Long beat a top-shelf field at Dublin, rallying down the homestretch to steal the race. He backed that up with a third-place finish at the Stanford Invitational on April 1 (1:53.77), and then third place in the Open division race at the Arcadia Invitational on April 8 (1:53.35).
“It was kind of all of a sudden,” Long said of getting into Cal Poly.
Piedmont coach Pouyan Assadi said Long worked hard over the winter to lift his game.
“I think what you’re seeing is Parker putting together all the pieces at once,” Assadi said. “We knew he had endurance. He’s a cross country captain. We knew he had some speed, he was on the record-breaking (1,600 relay team). But what we saw over the winter was him putting that together. He did that through weight training, we saw that by him doing plyometrics, we saw that in him modifying his workouts.”
Long said he has stopped overthinking his approach.
“The main differences are how I think about my training every day,” he said. “Cross country season, I think I overthought a lot of it. I think at the end, that hurt more than it helped. I don’t wear a watch when I run anymore, I don’t record my training. I’ve kind of just taken a step back.”
Assadi added that Long meets Cal Poly’s profile – strong in academics as well as strong on the track. Long wanted to run in college rather than just look at academics.

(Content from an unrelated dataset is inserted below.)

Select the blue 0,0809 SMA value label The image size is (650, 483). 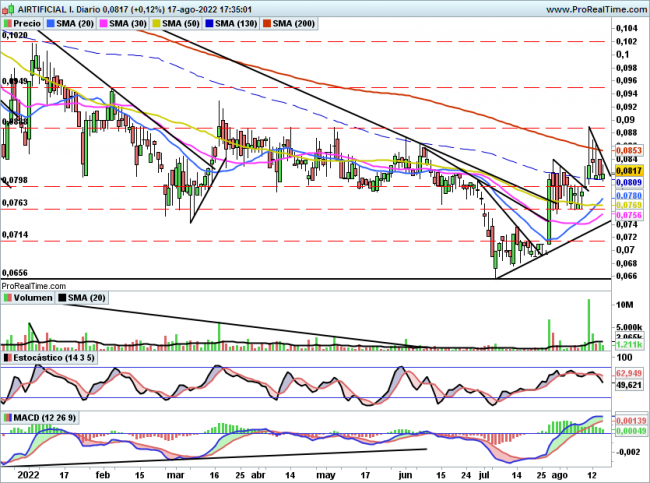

“It’s a much better school than a lot of them on my list,” Long said. “I picked a lot of running schools that aren’t good academically.
It’s crazy. Every day I just wake up and how is this where I am now? It’s certainly a weight off my shoulders to get college off my mind.”

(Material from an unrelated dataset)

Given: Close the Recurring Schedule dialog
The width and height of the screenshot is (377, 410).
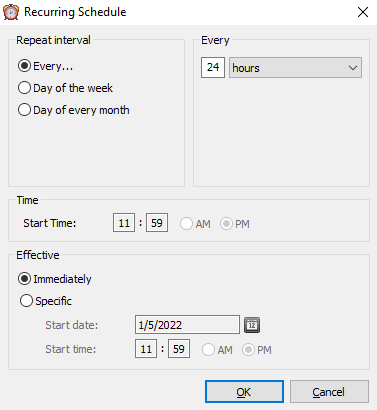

Now, Long can focus on finishing his senior year strong. Before the season started, going to the California Interscholastic Federation championship might have seemed like a dream. He’s in the mix now.
“I’m feeling pretty good,” he said. “The next big race we have is the state meet and the meets that lead up to it. Every day, I’m thinking of how can I be in my best shape at the (state meet).”